What is your favourite place in Delhi?
While I was a student at the College of Art, Delhi, I frequently visited the ancient step well Agrasen Ki Baoli, the great Purana Qila Humayun’s Tomb and the Crafts Museum. I could still spend days wandering around and appreciating these fabulous sites. If I had to choose one, it would have to be the Crafts Museum. As it has maintained the feel of village life, it was the closest I could get to feeling like ‘home’, and so helped me cope with the change to city life. I am a huge fan of the displays of these timeless crafts, particularly the terracotta and the beautiful paintings.  It connects me to my roots.

What inspires you?
I was brought up on a farm and not around buildings and city architecture. I am used to the soil, you know — that smell of clay, earth, and water, one simply cannot forget. I use a lot of the local material: ash, bricks, clay, cement, and coal. But the city is inspiring in other ways. Each and every stone has its own voice that tells you a story. Look at Siri Fort for instance, which is right around the corner from my house in South Delhi. It is a symbol of power and reminds me of how greedy humans are. The history of the bricks is soaked in blood — just think of how many people have perished there over thousands of years at the Fort. That’s another reason I am working with coal powder because everything comes from ashes and returns to ashes. It is the only thing that remains.
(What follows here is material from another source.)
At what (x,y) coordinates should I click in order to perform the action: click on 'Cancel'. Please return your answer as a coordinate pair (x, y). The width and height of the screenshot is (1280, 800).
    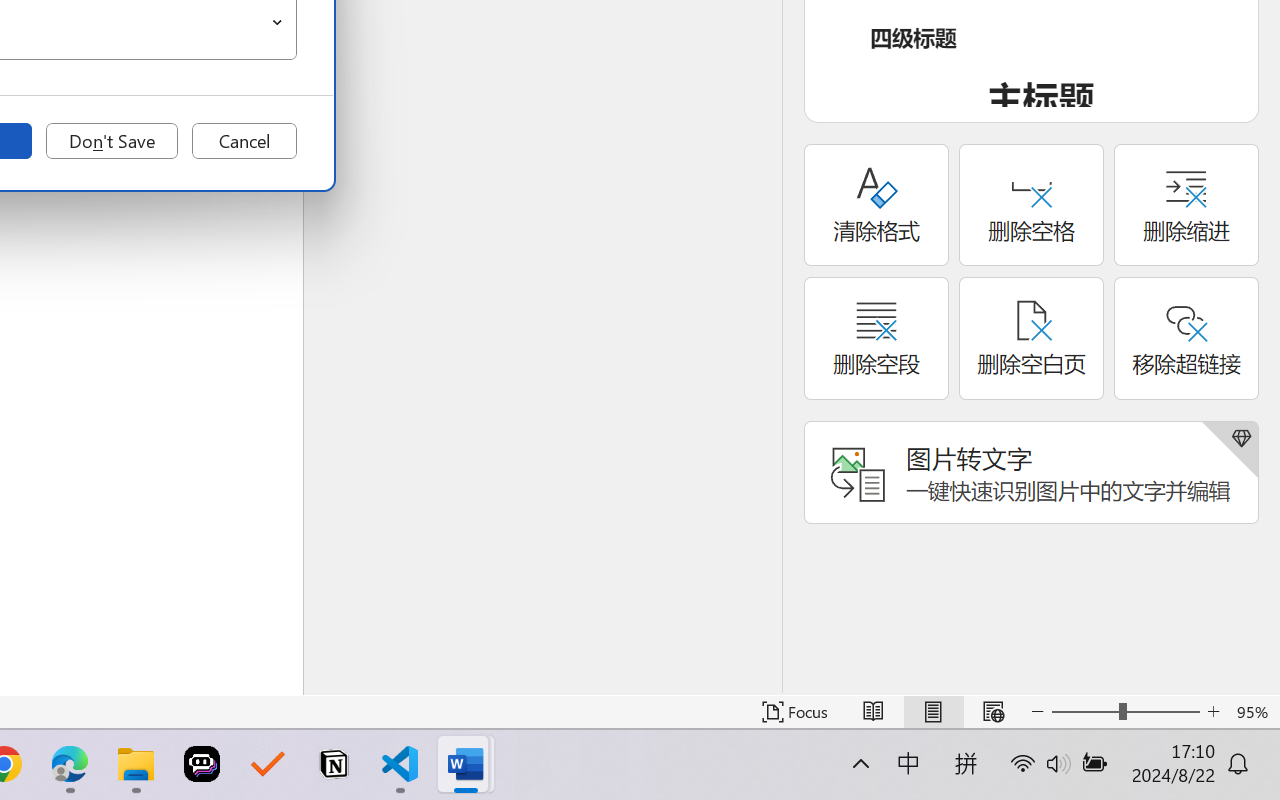
    Looking at the image, I should click on (243, 141).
“I am used to the soil, you know — that smell of clay, earth, and water, one simply cannot forget”

What brought you to this city?
I came here to study art in 1992 and have been here ever since. This city is quite similar to my hometown in Bijapur actually, with historical monuments hiding in every corner! I have also been abroad and spent a lot of time in London and New York but I never really liked it there. I felt that life over there is very self-centred. I enjoy the Indian way of living and make time to go back home every now and then.

What do you think of the India’s scene here?
I often feel that we lack a strong mentorship system or what we call as guru-shishya parampara (teacher-disciple relationship) in the visual arts. As a result, we are a little confused. I have sympathy for young artists who try hard to cater to foreign interests. Perhaps only time will make them realise their individuality and appreciate their roots.

G.R. Iranna is represented by Gallery Espace, Delhi and Aicon Gallery, New York, and has shown his works at India Art Fair in previous years.